US-Präsident Donald Trump hat sich in der Affäre um eine mutmaßliche Einmischung Russlands in den US-Präsidentschaftswahlkampf hinter die US-Geheimdienste gestellt. Bei einer Pressekonferenz in der vietnamesischen Stadt Hanoi mit Präsident Trần Đại Quang sagte Trump, er schließe sich nun den Erkenntnissen der Geheimdienste zur Russland-Affäre an. 

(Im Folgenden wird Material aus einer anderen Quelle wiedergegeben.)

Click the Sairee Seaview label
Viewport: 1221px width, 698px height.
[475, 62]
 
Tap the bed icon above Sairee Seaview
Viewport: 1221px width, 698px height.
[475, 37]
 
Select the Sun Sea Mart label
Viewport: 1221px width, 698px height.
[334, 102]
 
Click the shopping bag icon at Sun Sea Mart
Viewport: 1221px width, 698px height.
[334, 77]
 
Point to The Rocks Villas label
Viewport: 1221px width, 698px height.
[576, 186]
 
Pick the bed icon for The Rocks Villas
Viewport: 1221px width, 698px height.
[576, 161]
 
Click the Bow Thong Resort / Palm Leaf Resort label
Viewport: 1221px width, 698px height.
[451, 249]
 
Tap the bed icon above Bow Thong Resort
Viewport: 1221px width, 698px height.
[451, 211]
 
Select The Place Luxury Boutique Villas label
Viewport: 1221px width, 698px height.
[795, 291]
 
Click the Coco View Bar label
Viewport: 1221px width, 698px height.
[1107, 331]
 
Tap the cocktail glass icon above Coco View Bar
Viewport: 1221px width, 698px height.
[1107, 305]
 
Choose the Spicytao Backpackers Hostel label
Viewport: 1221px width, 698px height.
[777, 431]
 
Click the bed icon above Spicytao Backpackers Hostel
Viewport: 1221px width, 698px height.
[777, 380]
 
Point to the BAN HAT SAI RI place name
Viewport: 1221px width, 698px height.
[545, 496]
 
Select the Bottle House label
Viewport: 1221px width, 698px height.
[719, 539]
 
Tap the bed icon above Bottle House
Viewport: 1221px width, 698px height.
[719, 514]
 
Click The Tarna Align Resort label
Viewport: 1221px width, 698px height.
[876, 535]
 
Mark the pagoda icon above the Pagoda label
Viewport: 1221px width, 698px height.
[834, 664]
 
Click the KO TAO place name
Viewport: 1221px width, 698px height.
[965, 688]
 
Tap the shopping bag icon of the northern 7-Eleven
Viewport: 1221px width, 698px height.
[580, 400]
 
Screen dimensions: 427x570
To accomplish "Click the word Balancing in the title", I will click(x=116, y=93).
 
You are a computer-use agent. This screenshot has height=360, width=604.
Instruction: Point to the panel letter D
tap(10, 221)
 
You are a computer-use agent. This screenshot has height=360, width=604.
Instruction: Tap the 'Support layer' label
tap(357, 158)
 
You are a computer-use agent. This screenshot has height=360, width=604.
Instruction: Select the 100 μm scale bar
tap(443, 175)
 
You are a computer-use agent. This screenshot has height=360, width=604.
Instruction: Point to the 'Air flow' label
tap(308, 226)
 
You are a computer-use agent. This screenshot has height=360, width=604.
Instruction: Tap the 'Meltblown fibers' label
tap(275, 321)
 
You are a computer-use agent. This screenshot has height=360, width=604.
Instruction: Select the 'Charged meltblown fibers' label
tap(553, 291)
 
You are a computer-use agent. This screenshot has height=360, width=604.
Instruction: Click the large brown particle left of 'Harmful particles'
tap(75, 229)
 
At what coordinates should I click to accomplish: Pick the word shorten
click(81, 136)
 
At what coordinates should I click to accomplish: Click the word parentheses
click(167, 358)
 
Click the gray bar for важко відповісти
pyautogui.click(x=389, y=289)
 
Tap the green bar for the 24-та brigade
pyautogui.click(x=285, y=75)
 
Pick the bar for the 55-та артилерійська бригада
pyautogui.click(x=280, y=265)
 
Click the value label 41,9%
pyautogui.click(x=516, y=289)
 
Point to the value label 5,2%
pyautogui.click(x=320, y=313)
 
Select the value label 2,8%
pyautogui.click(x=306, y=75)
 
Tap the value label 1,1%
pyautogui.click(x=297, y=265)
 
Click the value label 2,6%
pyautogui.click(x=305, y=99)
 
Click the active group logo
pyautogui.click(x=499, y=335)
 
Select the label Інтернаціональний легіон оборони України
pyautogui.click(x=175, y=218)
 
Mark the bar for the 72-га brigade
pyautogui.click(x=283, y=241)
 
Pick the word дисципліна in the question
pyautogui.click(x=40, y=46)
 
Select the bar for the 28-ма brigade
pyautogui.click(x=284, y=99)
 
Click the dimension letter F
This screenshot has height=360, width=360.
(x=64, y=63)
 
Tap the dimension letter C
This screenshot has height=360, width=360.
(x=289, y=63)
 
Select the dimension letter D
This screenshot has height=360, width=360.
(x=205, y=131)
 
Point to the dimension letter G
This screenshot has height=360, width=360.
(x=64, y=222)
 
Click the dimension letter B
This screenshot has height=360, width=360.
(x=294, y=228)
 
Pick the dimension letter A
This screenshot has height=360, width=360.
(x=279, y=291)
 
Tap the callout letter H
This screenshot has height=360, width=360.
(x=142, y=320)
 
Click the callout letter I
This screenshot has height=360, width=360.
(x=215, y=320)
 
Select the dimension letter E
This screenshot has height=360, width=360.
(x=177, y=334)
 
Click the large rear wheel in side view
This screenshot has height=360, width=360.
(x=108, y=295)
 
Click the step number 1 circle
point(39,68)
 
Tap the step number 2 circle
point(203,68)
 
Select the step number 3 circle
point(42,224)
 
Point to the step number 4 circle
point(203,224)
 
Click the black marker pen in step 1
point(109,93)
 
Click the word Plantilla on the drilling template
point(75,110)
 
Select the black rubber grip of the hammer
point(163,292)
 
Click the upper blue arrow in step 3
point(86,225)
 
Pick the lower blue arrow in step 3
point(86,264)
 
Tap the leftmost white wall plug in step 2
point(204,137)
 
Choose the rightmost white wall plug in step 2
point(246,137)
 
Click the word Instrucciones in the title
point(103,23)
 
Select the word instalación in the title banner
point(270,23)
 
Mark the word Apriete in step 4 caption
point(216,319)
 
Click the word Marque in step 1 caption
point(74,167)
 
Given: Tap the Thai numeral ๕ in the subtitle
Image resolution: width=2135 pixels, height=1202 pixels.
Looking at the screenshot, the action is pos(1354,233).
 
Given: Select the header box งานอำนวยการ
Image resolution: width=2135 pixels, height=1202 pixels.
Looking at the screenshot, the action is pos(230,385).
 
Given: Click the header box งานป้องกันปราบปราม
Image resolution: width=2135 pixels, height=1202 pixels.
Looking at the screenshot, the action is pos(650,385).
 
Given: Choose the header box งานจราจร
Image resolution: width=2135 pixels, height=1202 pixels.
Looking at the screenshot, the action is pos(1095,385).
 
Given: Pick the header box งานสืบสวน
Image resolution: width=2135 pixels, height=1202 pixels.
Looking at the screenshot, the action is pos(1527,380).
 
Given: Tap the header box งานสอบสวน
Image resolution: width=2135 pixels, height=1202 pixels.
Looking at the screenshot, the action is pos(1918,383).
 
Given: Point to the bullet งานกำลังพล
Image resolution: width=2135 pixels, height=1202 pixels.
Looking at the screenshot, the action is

Damit wechselte Trump erneut seine Position zur russischen Beeinflussung im US-Wahlkampf. Noch am Vortag hatte Trump gesagt, er glaube Russlands Präsident Wladimir Putin, wenn dieser sage, Russland habe die Wahl nicht beeinflusst. Vier US-Geheimdienste gehen von einer Beeinflussung seitens Russlands aus. Die Russland-Affäre beschäftigt Trump seit seinem Amtsantritt.

Anders als am Samstag sagte Trump nun, er glaube sehr an die Geheimdienste. Sie würden von ausgezeichneten Leuten geführt. Es sei dennoch wichtig, mit Russland zurechtzukommen. Das Land sei unter anderem für eine Lösung des Konflikts mit Nordkorea wichtig. "Wenn wir mit anderen Ländern zurechtkommen, ist das eine gute Sache, keine schlechte", sagte Trump. Putin hatte am Samstag am Rande des Apec-Gipfels in Vietnam erneut dementiert, dass sich Russland in den US-Wahlkampf eingemischt habe.

In den USA geht der Sonderermittler Robert Mueller der Frage nach, ob es im Wahlkampf illegale Absprachen von Trumps Team mit russischen Vertretern gegeben habe. Trump hatte die Ermittlungen wiederholt als "Hexenjagd" kritisiert.